E allora, come si costruisce lo stereotipo dell’invasione di persone “che non dovrebbero stare qui” perché rubano il lavoro agli argentini o delinquono?
Prima di tutto, negli ultimi 20 anni, si è verificata una concentrazione degli immigrati nelle grande città, dove diventano più visibili, da cui la percezione che siano aumentati. Secondo, assistiamo a processi di “razzializazzione”. I figli di genitori boliviani, anche se nati in Argentina – dove vige lo ius soli – continuano a essere percepiti come stranieri, sebbene siano cittadini a tutti gli effetti. Esiste poi un forte problema di razzismo interno, di discriminazione nei confronti delle popolazioni native, che passa attraverso la negazione della nostra parte indigena. Il mito della nazione argentina si è costruito sull’immigrazione dall’Europa a partire dal 19° secolo. Il 50 per cento della popolazione tiene ascendenze indigene, ma l’europeismo ha organizzato l’immaginario culturale egemonico, dal momento che le classi dirigenti sono “più bianche”.
Cosa prevede la legge attuale?
Garantisce i diritti dei residenti, regolari e no. Che significa accesso totale alla sanità pubblica e all’educazione pubblica. Le scuole sono obbligate ad accettare i bambini a qualsiasi grado di istruzione.
La politica può, secondo lei, introdurre “forzature” come queste, senza aspettare che la società civile “sia pronta” a recepirle?
La politica ha il dovere di garantire i diritti umani. Tuttavia, nella Dichiarazione universale dei diritti umani non è contemplato quello a migrare. E allora che si fa? Duecento anni fa la schiavitù era considerata normale, naturalizzata, oggi non più grazie a lotte civili e politiche. La battaglia ora si è spostata sul diritto a migrare. A livello culturale dobbiamo combattere contro la disumanizzazione dell’immigrato, contro l’idea che se è entrato illegalmente in un paese sia un problema suo e non delle relazioni mondiali.
Un tema caldo è quello legato alla criminalità.
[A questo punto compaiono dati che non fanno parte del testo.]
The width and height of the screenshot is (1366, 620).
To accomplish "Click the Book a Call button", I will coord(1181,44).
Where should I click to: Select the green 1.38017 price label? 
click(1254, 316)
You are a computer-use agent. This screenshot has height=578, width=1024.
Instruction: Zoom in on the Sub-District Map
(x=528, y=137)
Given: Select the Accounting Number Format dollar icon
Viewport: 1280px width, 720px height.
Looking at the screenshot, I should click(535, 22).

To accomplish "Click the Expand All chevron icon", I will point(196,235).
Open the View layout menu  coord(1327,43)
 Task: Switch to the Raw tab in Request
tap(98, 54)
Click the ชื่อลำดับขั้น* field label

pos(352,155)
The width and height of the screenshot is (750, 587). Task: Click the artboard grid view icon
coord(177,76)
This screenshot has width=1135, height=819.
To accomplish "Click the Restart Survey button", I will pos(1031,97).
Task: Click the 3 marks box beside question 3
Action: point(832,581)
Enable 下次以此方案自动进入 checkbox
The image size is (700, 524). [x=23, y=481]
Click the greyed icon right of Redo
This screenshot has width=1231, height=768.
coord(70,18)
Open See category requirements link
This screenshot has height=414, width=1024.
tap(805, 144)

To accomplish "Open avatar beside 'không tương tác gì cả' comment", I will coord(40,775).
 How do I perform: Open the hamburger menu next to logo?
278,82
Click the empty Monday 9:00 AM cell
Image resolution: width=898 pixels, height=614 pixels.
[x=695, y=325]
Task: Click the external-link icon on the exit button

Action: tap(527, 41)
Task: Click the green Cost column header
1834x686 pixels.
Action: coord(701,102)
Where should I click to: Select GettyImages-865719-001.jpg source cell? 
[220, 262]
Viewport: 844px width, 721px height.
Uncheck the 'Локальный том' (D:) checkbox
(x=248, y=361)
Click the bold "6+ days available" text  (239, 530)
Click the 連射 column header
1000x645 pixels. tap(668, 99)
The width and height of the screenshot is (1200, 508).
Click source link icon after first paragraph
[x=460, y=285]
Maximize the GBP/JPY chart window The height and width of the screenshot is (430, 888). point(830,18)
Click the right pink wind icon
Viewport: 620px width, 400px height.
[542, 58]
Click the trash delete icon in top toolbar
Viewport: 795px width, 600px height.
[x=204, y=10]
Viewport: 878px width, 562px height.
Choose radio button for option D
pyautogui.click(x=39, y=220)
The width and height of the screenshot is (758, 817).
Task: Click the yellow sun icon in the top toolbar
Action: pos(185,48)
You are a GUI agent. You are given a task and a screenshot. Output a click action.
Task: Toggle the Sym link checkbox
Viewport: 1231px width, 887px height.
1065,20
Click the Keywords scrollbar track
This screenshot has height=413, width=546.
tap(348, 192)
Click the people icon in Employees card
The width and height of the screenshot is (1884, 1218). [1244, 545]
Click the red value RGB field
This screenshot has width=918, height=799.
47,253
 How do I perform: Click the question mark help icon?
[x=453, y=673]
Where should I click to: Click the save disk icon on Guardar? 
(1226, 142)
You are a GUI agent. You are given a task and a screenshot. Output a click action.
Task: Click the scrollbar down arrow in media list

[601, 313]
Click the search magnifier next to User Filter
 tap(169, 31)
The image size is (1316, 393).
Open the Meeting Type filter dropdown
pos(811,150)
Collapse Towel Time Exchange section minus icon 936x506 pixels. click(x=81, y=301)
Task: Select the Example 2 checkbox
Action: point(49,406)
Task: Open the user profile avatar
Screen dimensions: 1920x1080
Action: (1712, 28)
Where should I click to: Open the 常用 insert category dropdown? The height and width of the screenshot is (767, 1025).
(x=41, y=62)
Guardiamo i dati. È vero che gli stranieri commettono più reati? In Argentina, se considerassimo le statistiche sugli arresti la risposta sarebbe sì, se ci basiamo sulle condanne la risposta è no. Insomma, i dati dimostrano semmai che ci sono poliziotti razzisti, più che tanti immigrati delinquenti. Ma la risposta deve essere politica anche in questo caso. Chiediamoci se gli agenti ricevono una formazione adeguata a lavorare in una società multietnica e se il nostro stato vuole davvero costruire istituzioni aperte all’eterogeneità.
Le leggi aiutano?
Sì. La matrice razzista è un’aggravante in caso di crimini contro le persone. E la stessa aggressione verbale viene punita come un reato minore, con il pagamento di una multa e un periodo di lavoro sociale o l’obbligo a frequentare un corso di formazione.
Cosa manca ancora?
Un riforma dell’educazione, una politica della comunicazione che chiarisca una volta per tutte che gli esseri umani sono uguali, ma che alcuni sono più deboli e per questo meritano una protezione supplementare transitoria, fino a quando non si troveranno in una situazione di parità con gli altri. Serve l’impegno del cinema, dell’arte, della televisione perché esista un discorso pubblico su questi temi, che non sia l’unico, ma che almeno esista, perché possa realizzarsi tutta la potenza democratizzatrice della nostra società.